Transparency could counter these concerns. But here again we see bad omens. What justifies suspending notice to the public of foodborne illness outbreak investigations? Nothing legitimate comes to mind. On the other hand, if public health authorities stop sharing information, who’s to say whether all that corruption is hurting our health? 

More transparency means safer food. Information like sanitation grades on local restaurants, or updates on which chicken processors are meeting Salmonella performance standards, makes markets more efficient, creating a price signal for food safety. If federal agencies start withholding information to hide their corruption, the impact on public health could be severe. 

So what should food safety professionals do? One important lesson from the first Trump Administration: don’t believe the narrative! Remember the 2020 Executive Order that purported to keep meatpacking plants open, even when they failed to prevent COVID-19 outbreaks among their workers?
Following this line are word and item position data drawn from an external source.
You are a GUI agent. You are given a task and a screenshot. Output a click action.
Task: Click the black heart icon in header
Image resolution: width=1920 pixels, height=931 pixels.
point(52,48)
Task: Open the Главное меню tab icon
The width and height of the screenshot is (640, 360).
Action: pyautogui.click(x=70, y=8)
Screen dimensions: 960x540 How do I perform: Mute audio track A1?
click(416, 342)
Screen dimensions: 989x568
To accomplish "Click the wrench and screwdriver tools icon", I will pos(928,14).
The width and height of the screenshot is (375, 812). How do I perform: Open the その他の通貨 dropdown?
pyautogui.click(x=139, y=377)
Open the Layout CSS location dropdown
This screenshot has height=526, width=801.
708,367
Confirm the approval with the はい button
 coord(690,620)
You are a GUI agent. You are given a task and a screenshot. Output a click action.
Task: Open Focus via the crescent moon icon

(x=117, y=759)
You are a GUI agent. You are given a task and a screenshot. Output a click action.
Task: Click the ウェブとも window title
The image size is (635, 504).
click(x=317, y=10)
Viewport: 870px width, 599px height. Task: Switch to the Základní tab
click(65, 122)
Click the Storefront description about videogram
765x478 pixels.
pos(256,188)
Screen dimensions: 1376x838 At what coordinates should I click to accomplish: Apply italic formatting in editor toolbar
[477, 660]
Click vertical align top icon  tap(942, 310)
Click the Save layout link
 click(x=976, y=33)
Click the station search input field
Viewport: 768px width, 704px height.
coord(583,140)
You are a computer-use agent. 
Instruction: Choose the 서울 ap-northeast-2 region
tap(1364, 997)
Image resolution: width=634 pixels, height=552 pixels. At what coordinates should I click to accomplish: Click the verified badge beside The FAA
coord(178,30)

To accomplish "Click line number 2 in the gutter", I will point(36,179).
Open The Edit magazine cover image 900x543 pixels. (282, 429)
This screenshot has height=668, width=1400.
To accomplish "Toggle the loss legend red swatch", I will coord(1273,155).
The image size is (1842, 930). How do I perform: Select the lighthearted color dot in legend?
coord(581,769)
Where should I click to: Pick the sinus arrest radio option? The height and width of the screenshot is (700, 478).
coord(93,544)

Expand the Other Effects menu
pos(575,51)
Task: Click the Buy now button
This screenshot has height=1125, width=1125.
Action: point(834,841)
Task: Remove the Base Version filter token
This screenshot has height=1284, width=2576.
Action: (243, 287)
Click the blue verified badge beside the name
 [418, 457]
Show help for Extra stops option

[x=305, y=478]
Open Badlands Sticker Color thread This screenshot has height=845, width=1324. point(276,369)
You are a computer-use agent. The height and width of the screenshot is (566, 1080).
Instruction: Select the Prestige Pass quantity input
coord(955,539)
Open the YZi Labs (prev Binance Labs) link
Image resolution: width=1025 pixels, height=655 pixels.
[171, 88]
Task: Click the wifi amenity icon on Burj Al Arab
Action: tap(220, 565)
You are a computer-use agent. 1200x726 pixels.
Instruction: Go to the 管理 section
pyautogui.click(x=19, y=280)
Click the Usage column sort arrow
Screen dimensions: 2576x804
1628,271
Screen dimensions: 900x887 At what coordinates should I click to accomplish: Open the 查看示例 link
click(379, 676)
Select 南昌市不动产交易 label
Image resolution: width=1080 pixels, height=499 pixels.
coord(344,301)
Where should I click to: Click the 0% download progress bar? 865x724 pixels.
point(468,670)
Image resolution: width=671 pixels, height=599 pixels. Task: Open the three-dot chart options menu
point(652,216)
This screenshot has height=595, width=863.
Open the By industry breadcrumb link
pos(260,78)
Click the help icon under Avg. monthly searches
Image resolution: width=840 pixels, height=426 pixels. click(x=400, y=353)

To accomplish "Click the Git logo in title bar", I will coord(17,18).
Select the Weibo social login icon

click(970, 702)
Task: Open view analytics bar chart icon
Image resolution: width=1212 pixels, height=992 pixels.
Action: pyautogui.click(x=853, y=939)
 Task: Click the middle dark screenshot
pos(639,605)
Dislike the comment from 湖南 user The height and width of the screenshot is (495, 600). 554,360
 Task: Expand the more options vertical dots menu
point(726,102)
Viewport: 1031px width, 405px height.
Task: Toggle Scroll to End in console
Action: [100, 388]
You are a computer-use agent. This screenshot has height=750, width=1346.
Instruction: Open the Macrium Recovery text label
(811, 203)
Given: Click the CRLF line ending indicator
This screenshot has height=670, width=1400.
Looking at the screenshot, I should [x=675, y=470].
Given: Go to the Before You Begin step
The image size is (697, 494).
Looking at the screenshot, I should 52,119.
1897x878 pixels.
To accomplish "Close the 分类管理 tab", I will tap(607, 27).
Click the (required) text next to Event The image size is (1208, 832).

As some of us pointed out then, President Trump had no authority to override local health departments’ efforts to protect their communities. But the bluff worked, according to a 2022 congressional investigation. Then Under Secretary for Food Safety Mindy Brashears served with distinction as “the industry go-to fixer in blocking attempts by other regulators to improve health and safety conditions in meatpacking plants.” Under Trump 2.0, state and local governments should not bow to similar pressure, nor should we let them.  

Less than 1,370 days remain until the next presidential election. A lot can happen, maybe even some good things, who knows? Marty Makary seems like a really smart guy. But let’s not pretend what’s happened so far is normal. And let’s not forget that we have a benchmark to measure the cost in lives of what this Administration does to manage foodborne illness risk.